But Harwood had a trick of his sleeve. He had been thinking about the problem for many years (Grove, p. 55), and his consideration paid off. His force came at Graf Spee from two different directions, and the German ship had only two main turrets -- and, as the sinking of the Clement showed, the Germans were still learning how to aim them, although the German gunnery proved to be more accurate than the British (Bennett, p. 77, calculates that the Germans achieved one hit for every 41 shells fired; for Exeter it was one hit for every 64 shells, and the light cruisers -- which had fire control problems -- were even worse. All sides used torpedoes, but there were no hits; Bennett, p. 78. Koop/Schmolke, p. 179, give different numbers, claiming the light cruisers hit with 4.82% of their shells, Graf Spee with 3.48%, and Exeter, firing mostly manually, with a mere 2.66%). Graf Spee managed to silence Exeter's guns (and also kill almost all the bridge personnel, putting her out of control for a time; Pope, pp. 147-148), although the heavy cruiser did manage two hits on the German, one very damaging (Pope, p. 149). Achilles was almost untouched except for some splinter damage, but Ajax sustained damage in the battle from straddles (Paine, p. 10) and from one direct hit that very nearly caused a magazine explosion, although in practice the damage was relatively mild; two turrets were disabled, plus a hoist went out, leaving her with only three usable guns; Woodman, p. 108), but she could still move and fight (Pope, pp. 166-167). She also suffered a shortage of ammunition for her one fully functioning turret (Pope, p. 169). The battle had lasted almost an hour and a half (Von der Porten, p. 52), which was a very long time for a combat of this type.

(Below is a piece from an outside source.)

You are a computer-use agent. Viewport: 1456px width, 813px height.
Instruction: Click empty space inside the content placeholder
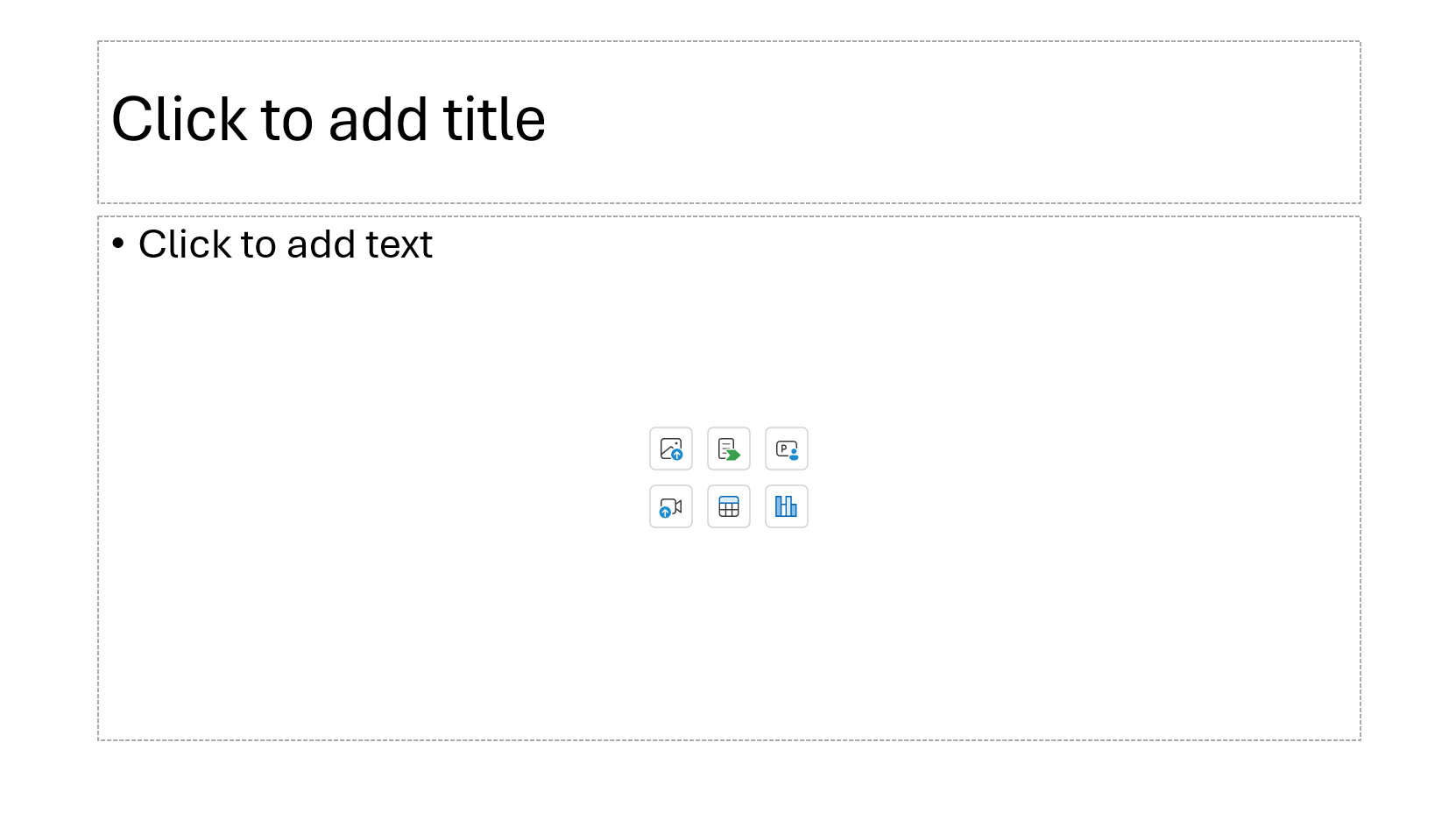click(x=1051, y=613)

The Ajax had seven killed, Achilles four, and Exeter, by far the hardest-hit, had more than fifty dead (Pope, p. 122, says 53; Woodman, p. 109, and Koop/Schmolke, p. 176, say 61); there were many more wounded, a few of them fatally. Exeter reportedly had suffered seven hits from 11" shells (although Koop/Schmolke, p. 178, claims that Graf Spee used the wrong type of ammunition, reducing the damage done); her "A" and "B" turrets were hit and put out of action, her bridge and other control positions damaged, she suffered fires, had a list due to flooding, and lost both telephone and wireless communications; orders had to be passed by messengers, and even the undamaged guns mostly could not be fired due to power problems or the like (Pope, pp. 159-161). The British airplane spotter, sent to call her back to action, reported that he had never seen a ship survive that looked so damaged (Grove, p. 85; Pope, p. 178). Ironically, it was a near miss, not a hit, that destroyed the power systems and took her out of the fight. Fortunately, her machinery worked; she could still move, and headed for the Falklands to make such repairs as she could.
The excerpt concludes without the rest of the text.